W.M Keck Foundation Funds $1.2m Brain-Fat Tissue Link Study

COLUMBUS, Ohio – Researchers at The Ohio State University Wexner Medical Center and College of Medicine are leading a multi-center team awarded $1.2 million from the W. M. Keck Foundation to explore the neural feedback loop between the brain and adipose (fat) tissue.
The team, led by neuroscientist Kristy Townsend will employ advanced techniques to evaluate how and which lipids (fatty compounds that help maintain certain cellular functions) are communicated to the brain by nerves in adipose tissue in mouse models.
This team of experts spanning neuroscience, advanced imaging, lipid biochemistry and metabolic health will collect foundational data about the function of adipose sensory nerves and the diversity of information they communicate to the brain.
The brain regulates adipose tissue function via the peripheral nerves.

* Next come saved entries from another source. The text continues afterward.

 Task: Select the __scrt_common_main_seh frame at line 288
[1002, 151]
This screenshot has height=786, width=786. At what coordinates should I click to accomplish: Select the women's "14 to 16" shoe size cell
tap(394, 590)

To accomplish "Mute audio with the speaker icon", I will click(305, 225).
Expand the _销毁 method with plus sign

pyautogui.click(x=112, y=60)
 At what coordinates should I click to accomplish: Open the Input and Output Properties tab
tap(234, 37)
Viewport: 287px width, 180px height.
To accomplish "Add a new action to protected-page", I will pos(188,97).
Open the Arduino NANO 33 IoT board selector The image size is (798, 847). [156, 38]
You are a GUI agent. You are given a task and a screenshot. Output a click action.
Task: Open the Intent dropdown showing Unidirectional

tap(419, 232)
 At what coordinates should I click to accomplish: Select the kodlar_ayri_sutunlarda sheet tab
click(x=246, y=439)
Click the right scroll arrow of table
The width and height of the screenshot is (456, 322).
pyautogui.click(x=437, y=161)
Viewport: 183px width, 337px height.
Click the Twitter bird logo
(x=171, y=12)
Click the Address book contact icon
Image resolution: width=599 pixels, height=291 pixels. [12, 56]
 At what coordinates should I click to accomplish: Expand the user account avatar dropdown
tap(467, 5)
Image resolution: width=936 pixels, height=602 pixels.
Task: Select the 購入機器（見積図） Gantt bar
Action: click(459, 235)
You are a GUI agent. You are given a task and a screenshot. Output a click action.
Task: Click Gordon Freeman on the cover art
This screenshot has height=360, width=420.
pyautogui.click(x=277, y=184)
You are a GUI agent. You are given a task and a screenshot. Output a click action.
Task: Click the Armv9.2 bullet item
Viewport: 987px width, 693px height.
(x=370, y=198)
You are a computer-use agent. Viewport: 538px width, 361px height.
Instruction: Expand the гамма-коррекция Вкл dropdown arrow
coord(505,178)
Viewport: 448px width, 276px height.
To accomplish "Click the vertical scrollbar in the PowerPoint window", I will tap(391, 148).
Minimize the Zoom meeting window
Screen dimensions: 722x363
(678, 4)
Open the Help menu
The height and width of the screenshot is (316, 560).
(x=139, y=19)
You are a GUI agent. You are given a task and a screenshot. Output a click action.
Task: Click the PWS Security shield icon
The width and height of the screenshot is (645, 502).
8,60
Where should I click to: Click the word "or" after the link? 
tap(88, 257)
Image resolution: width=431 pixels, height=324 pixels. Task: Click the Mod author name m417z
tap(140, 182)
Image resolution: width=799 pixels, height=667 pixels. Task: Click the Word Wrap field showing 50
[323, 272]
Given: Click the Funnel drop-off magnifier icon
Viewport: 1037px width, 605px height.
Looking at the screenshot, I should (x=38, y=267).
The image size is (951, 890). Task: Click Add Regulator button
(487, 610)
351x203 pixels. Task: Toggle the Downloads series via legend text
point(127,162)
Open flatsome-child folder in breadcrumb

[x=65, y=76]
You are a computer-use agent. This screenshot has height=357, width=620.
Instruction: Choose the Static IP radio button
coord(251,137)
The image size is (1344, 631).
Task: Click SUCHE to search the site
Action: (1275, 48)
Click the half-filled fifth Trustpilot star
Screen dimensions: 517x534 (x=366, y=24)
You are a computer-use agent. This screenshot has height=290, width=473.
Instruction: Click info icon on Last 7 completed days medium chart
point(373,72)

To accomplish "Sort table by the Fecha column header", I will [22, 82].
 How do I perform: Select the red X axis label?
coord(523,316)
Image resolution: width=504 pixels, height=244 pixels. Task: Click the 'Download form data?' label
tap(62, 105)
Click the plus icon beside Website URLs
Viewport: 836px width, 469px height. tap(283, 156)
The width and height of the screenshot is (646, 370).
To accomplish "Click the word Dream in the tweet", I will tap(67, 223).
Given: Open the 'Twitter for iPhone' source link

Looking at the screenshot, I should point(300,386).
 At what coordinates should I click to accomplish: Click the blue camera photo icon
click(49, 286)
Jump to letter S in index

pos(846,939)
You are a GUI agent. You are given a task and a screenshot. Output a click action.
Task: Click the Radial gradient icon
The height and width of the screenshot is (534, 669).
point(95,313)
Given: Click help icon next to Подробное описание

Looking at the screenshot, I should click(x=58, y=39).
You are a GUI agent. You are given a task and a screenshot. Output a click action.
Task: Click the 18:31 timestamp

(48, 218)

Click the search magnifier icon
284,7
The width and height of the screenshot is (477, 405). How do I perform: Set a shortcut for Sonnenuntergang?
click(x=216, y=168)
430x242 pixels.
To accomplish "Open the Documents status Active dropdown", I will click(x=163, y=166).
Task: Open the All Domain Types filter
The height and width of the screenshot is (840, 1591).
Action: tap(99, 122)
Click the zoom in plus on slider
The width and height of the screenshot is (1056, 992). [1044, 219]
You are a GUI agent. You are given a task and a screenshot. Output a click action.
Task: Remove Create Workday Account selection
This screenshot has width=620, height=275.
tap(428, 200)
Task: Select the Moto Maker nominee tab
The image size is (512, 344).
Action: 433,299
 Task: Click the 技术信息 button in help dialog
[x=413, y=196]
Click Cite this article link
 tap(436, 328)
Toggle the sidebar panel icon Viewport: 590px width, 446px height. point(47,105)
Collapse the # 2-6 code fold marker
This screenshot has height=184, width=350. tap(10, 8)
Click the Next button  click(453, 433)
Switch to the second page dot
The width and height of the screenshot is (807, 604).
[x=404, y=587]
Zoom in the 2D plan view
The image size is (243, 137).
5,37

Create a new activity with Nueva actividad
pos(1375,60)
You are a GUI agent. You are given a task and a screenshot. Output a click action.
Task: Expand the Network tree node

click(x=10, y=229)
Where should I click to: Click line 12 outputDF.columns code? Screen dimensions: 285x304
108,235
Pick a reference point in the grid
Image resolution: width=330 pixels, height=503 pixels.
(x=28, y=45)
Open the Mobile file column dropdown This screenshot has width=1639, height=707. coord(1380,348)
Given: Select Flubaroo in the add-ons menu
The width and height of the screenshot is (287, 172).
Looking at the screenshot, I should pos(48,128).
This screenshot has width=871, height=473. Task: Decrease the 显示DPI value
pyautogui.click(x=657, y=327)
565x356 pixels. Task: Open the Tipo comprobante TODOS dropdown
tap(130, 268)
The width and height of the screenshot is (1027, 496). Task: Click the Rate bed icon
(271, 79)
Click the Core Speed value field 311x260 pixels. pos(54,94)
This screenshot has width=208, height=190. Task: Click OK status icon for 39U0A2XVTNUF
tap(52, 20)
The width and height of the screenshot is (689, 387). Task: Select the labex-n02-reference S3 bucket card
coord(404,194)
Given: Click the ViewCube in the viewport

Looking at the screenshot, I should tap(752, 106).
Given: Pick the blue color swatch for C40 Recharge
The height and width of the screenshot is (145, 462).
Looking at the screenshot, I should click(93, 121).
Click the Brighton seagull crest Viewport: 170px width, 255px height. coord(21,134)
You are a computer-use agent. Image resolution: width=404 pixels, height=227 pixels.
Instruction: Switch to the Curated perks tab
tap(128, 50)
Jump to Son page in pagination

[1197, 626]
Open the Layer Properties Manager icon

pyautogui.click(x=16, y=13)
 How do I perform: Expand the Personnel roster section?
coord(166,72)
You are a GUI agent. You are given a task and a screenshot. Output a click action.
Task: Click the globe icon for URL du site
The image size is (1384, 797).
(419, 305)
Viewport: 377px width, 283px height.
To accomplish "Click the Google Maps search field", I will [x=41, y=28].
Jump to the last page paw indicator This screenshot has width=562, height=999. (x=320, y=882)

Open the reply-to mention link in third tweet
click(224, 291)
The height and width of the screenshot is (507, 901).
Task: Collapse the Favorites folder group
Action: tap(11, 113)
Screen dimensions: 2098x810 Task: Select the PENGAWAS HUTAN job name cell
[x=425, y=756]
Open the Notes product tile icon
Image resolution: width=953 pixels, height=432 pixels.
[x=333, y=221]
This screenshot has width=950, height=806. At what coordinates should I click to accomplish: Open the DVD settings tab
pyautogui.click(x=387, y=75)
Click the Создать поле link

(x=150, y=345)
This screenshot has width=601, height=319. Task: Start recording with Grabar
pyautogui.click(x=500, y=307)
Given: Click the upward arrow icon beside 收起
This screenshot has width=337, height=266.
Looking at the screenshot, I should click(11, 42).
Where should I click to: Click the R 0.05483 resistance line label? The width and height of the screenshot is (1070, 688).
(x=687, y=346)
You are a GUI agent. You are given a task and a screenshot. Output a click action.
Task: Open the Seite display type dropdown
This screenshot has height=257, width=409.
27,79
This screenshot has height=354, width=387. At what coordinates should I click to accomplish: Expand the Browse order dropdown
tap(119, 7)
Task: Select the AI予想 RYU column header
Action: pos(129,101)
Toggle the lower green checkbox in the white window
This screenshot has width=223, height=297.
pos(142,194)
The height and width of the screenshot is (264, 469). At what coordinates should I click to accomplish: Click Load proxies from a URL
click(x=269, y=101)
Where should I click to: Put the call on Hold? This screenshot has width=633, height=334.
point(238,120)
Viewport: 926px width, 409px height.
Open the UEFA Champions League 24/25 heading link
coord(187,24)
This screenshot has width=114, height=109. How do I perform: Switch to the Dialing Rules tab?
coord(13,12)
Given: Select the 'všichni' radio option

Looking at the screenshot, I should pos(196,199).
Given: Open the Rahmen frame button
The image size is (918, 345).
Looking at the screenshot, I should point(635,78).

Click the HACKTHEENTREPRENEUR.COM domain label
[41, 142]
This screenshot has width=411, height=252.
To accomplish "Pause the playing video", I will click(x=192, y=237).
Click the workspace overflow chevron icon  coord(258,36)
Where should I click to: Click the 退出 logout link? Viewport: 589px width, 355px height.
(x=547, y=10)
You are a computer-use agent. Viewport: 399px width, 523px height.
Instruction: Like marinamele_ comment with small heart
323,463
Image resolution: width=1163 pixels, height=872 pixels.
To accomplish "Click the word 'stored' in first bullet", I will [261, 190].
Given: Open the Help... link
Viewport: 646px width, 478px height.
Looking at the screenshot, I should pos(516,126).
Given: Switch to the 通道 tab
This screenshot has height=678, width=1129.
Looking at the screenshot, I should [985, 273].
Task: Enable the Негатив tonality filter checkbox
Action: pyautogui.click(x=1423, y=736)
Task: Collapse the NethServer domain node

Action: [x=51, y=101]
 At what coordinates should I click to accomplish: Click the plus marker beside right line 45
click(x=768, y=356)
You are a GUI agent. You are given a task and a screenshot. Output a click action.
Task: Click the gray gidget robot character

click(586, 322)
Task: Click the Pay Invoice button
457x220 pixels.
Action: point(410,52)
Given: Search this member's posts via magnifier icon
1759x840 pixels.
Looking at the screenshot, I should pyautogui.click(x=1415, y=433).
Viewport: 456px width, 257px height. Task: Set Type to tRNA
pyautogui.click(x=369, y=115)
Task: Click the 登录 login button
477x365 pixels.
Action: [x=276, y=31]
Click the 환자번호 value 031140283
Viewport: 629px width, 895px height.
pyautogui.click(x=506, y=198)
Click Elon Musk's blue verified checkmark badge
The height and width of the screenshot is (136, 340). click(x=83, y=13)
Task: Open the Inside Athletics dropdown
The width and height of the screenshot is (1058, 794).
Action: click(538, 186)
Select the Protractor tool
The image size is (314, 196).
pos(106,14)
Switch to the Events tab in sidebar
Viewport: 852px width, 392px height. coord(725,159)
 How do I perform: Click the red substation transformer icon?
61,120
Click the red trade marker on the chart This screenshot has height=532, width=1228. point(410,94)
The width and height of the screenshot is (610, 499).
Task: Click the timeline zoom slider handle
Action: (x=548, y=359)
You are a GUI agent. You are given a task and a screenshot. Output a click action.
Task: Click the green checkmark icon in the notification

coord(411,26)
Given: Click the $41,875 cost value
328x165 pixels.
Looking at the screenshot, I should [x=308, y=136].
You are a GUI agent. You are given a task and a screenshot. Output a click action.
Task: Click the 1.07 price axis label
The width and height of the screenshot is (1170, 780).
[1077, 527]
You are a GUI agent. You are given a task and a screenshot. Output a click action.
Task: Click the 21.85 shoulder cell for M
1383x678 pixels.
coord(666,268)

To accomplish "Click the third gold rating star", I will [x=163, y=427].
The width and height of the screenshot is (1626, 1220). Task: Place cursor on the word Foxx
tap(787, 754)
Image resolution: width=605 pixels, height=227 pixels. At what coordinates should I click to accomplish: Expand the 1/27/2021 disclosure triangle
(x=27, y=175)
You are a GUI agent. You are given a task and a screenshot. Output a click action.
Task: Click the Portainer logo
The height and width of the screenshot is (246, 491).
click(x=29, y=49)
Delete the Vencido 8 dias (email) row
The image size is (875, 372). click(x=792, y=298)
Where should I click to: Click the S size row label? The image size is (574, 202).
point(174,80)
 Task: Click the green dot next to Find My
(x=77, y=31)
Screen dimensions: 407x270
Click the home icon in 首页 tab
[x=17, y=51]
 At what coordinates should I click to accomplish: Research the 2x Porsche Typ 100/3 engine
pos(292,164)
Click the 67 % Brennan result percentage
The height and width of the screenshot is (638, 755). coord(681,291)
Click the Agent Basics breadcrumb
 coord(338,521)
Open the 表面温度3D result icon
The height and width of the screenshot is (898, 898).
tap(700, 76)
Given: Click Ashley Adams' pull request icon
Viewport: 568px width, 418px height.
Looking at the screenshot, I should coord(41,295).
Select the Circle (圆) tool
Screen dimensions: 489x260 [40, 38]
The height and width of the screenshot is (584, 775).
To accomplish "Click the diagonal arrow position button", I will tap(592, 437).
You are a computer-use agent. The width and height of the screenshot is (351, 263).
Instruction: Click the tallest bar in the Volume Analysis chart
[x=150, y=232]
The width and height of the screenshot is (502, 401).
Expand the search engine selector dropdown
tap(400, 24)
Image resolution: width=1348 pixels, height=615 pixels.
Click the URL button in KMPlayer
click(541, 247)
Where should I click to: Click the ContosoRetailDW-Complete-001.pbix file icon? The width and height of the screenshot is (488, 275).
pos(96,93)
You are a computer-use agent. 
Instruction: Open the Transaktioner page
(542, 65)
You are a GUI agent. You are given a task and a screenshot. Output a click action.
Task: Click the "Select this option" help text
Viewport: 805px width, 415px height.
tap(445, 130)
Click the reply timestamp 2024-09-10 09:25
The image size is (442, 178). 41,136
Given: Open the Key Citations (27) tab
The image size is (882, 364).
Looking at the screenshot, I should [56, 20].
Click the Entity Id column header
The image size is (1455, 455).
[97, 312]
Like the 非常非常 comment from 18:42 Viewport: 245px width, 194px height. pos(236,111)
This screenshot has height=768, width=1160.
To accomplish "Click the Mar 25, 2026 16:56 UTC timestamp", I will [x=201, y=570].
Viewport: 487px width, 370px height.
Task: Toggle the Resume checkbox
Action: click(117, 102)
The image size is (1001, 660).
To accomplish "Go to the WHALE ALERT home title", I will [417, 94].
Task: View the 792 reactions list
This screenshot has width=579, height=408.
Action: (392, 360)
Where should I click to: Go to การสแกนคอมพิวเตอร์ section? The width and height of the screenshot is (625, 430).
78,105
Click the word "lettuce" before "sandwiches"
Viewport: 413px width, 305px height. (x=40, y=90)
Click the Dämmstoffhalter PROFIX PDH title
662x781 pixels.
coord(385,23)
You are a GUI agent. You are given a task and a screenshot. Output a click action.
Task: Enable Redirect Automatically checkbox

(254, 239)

This bi-directional neural communication is proven to be crucial for maintaining metabolic homeostasis (a stable internal environment despite changes in external conditions). Townsend says when it goes awry, diseases such as diabetes and obesity can occur.
"Communication via the sensory nerves is a significantly understudied aspect of the basic biology of adipose tissue function, including how these nerves respond to local lipids and whether they serve as a neuronal 'fuel sensor' for the brain," said Townsend, who is also an associate professor in Ohio State's Department of Neurological Surgery and a researcher with the Davis Heart and Lung Research Institute; Diabetes and Metabolism Research Center; Comprehensive Cancer Center and Neuroscience Research Institute.
The Townsend Lab is one of only a handful of labs around the world specifically working at the interface of metabolism, adipose tissue plasticity and function, metabolic health, and the role of the brain and peripheral nerves in these systems.
Novel imaging techniques have the potential to illuminate the function of these sensory nerves by determining what roles they play in metabolism, including in sensing and communicating the types and quantities of lipids stored in adipose tissue for fuel.

"This potential feedback loop may be harnessed in the future to drive beneficial sensory nerve signals from adipose tissue to the brain in order to promote metabolic health and decrease risk factors for associated illnesses such as diabetes, cardiovascular disease, and numerous cancers," Townsend said.

Townsend is collaborating with a number of Ohio State departments and divisions and external collaborators with University of Maine, University of New England, the National Institutes of Health and Berg, a biotech company.